==== Records for the exercise

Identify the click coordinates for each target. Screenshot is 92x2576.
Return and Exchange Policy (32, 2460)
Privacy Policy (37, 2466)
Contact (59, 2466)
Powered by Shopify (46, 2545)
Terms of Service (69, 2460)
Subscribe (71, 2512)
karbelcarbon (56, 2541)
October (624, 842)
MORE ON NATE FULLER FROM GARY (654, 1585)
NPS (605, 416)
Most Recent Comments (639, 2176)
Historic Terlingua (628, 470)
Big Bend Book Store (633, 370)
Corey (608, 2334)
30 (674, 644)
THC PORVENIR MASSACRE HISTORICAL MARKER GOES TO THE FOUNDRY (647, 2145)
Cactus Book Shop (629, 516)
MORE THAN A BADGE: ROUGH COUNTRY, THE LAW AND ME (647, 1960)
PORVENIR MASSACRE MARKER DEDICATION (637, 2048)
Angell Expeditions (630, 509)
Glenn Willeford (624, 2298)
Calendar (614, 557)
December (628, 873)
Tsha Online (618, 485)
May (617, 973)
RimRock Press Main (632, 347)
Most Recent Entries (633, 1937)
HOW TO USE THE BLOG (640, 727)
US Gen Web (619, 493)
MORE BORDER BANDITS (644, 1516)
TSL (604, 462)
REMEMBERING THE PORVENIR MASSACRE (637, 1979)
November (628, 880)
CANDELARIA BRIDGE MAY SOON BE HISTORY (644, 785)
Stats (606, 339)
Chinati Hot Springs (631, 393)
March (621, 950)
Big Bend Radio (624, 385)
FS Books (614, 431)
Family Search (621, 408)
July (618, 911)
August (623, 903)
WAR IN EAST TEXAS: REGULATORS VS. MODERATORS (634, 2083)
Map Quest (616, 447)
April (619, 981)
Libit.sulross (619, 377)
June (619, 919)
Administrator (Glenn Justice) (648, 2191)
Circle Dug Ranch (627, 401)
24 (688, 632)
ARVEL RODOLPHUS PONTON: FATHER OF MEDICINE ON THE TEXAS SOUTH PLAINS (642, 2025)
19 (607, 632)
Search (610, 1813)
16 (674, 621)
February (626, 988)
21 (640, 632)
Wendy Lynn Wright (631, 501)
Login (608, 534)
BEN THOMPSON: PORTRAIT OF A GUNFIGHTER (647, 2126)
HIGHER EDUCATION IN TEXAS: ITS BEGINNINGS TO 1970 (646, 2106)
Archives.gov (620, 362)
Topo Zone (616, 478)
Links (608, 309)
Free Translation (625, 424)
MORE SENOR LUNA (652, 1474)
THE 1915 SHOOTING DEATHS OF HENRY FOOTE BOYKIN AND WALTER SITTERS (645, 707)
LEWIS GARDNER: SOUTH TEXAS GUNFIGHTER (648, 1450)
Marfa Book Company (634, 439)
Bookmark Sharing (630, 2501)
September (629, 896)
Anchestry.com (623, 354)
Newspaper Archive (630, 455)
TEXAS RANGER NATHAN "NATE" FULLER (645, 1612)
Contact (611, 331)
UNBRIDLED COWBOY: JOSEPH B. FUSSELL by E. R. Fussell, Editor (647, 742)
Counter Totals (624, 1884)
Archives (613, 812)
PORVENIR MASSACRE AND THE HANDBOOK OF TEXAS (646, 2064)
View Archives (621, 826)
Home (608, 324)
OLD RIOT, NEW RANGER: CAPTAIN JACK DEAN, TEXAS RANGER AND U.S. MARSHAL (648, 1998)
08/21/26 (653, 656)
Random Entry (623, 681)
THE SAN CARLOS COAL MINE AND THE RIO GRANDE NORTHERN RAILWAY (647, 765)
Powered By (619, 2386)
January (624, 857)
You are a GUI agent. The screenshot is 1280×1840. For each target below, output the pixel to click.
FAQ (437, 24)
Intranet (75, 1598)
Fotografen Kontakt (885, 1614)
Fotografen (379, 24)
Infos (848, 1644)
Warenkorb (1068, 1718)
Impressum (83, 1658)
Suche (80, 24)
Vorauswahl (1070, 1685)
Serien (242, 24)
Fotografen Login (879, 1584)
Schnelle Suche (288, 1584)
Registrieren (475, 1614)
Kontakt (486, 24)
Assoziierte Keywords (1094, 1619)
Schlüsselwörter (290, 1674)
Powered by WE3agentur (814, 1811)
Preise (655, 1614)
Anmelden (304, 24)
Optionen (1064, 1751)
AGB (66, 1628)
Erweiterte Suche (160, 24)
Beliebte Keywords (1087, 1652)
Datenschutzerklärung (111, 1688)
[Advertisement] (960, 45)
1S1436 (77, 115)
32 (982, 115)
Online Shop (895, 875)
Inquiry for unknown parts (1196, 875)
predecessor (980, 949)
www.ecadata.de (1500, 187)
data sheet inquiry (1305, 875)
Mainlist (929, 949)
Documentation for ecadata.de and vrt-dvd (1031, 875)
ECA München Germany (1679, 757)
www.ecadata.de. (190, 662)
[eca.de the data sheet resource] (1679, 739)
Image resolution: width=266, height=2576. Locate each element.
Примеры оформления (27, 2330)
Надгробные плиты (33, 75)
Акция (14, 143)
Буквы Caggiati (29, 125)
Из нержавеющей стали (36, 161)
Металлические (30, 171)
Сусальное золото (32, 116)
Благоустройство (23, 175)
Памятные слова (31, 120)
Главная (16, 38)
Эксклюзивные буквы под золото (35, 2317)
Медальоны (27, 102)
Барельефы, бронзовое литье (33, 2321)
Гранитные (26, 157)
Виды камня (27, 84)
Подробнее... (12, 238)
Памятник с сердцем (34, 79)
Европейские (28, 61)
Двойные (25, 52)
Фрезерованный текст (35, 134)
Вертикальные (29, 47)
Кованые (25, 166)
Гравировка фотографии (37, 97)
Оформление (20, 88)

========

__Prompt__:
Output every entry exactly.

__Solution__:
Identify the click coordinates for each target. Screenshot is 92x2576.
Return and Exchange Policy (32, 2460)
Privacy Policy (37, 2466)
Contact (59, 2466)
Powered by Shopify (46, 2545)
Terms of Service (69, 2460)
Subscribe (71, 2512)
karbelcarbon (56, 2541)
October (624, 842)
MORE ON NATE FULLER FROM GARY (654, 1585)
NPS (605, 416)
Most Recent Comments (639, 2176)
Historic Terlingua (628, 470)
Big Bend Book Store (633, 370)
Corey (608, 2334)
30 (674, 644)
THC PORVENIR MASSACRE HISTORICAL MARKER GOES TO THE FOUNDRY (647, 2145)
Cactus Book Shop (629, 516)
MORE THAN A BADGE: ROUGH COUNTRY, THE LAW AND ME (647, 1960)
PORVENIR MASSACRE MARKER DEDICATION (637, 2048)
Angell Expeditions (630, 509)
Glenn Willeford (624, 2298)
Calendar (614, 557)
December (628, 873)
Tsha Online (618, 485)
May (617, 973)
RimRock Press Main (632, 347)
Most Recent Entries (633, 1937)
HOW TO USE THE BLOG (640, 727)
US Gen Web (619, 493)
MORE BORDER BANDITS (644, 1516)
TSL (604, 462)
REMEMBERING THE PORVENIR MASSACRE (637, 1979)
November (628, 880)
CANDELARIA BRIDGE MAY SOON BE HISTORY (644, 785)
Stats (606, 339)
Chinati Hot Springs (631, 393)
March (621, 950)
Big Bend Radio (624, 385)
FS Books (614, 431)
Family Search (621, 408)
July (618, 911)
August (623, 903)
WAR IN EAST TEXAS: REGULATORS VS. MODERATORS (634, 2083)
Map Quest (616, 447)
April (619, 981)
Libit.sulross (619, 377)
June (619, 919)
Administrator (Glenn Justice) (648, 2191)
Circle Dug Ranch (627, 401)
24 (688, 632)
ARVEL RODOLPHUS PONTON: FATHER OF MEDICINE ON THE TEXAS SOUTH PLAINS (642, 2025)
19 (607, 632)
Search (610, 1813)
16 (674, 621)
February (626, 988)
21 (640, 632)
Wendy Lynn Wright (631, 501)
Login (608, 534)
BEN THOMPSON: PORTRAIT OF A GUNFIGHTER (647, 2126)
HIGHER EDUCATION IN TEXAS: ITS BEGINNINGS TO 1970 (646, 2106)
Archives.gov (620, 362)
Topo Zone (616, 478)
Links (608, 309)
Free Translation (625, 424)
MORE SENOR LUNA (652, 1474)
THE 1915 SHOOTING DEATHS OF HENRY FOOTE BOYKIN AND WALTER SITTERS (645, 707)
LEWIS GARDNER: SOUTH TEXAS GUNFIGHTER (648, 1450)
Marfa Book Company (634, 439)
Bookmark Sharing (630, 2501)
September (629, 896)
Anchestry.com (623, 354)
Newspaper Archive (630, 455)
TEXAS RANGER NATHAN "NATE" FULLER (645, 1612)
Contact (611, 331)
UNBRIDLED COWBOY: JOSEPH B. FUSSELL by E. R. Fussell, Editor (647, 742)
Counter Totals (624, 1884)
Archives (613, 812)
PORVENIR MASSACRE AND THE HANDBOOK OF TEXAS (646, 2064)
View Archives (621, 826)
Home (608, 324)
OLD RIOT, NEW RANGER: CAPTAIN JACK DEAN, TEXAS RANGER AND U.S. MARSHAL (648, 1998)
08/21/26 (653, 656)
Random Entry (623, 681)
THE SAN CARLOS COAL MINE AND THE RIO GRANDE NORTHERN RAILWAY (647, 765)
Powered By (619, 2386)
January (624, 857)
You are a GUI agent. The screenshot is 1280×1840. For each target below, output the pixel to click.
FAQ (437, 24)
Intranet (75, 1598)
Fotografen Kontakt (885, 1614)
Fotografen (379, 24)
Infos (848, 1644)
Warenkorb (1068, 1718)
Impressum (83, 1658)
Suche (80, 24)
Vorauswahl (1070, 1685)
Serien (242, 24)
Fotografen Login (879, 1584)
Schnelle Suche (288, 1584)
Registrieren (475, 1614)
Kontakt (486, 24)
Assoziierte Keywords (1094, 1619)
Schlüsselwörter (290, 1674)
Powered by WE3agentur (814, 1811)
Preise (655, 1614)
Anmelden (304, 24)
Optionen (1064, 1751)
AGB (66, 1628)
Erweiterte Suche (160, 24)
Beliebte Keywords (1087, 1652)
Datenschutzerklärung (111, 1688)
[Advertisement] (960, 45)
1S1436 (77, 115)
32 (982, 115)
Online Shop (895, 875)
Inquiry for unknown parts (1196, 875)
predecessor (980, 949)
www.ecadata.de (1500, 187)
data sheet inquiry (1305, 875)
Mainlist (929, 949)
Documentation for ecadata.de and vrt-dvd (1031, 875)
ECA München Germany (1679, 757)
www.ecadata.de. (190, 662)
[eca.de the data sheet resource] (1679, 739)
Image resolution: width=266, height=2576. Locate each element.
Примеры оформления (27, 2330)
Надгробные плиты (33, 75)
Акция (14, 143)
Буквы Caggiati (29, 125)
Из нержавеющей стали (36, 161)
Металлические (30, 171)
Сусальное золото (32, 116)
Благоустройство (23, 175)
Памятные слова (31, 120)
Главная (16, 38)
Эксклюзивные буквы под золото (35, 2317)
Медальоны (27, 102)
Барельефы, бронзовое литье (33, 2321)
Гранитные (26, 157)
Виды камня (27, 84)
Подробнее... (12, 238)
Памятник с сердцем (34, 79)
Европейские (28, 61)
Двойные (25, 52)
Фрезерованный текст (35, 134)
Вертикальные (29, 47)
Кованые (25, 166)
Гравировка фотографии (37, 97)
Оформление (20, 88)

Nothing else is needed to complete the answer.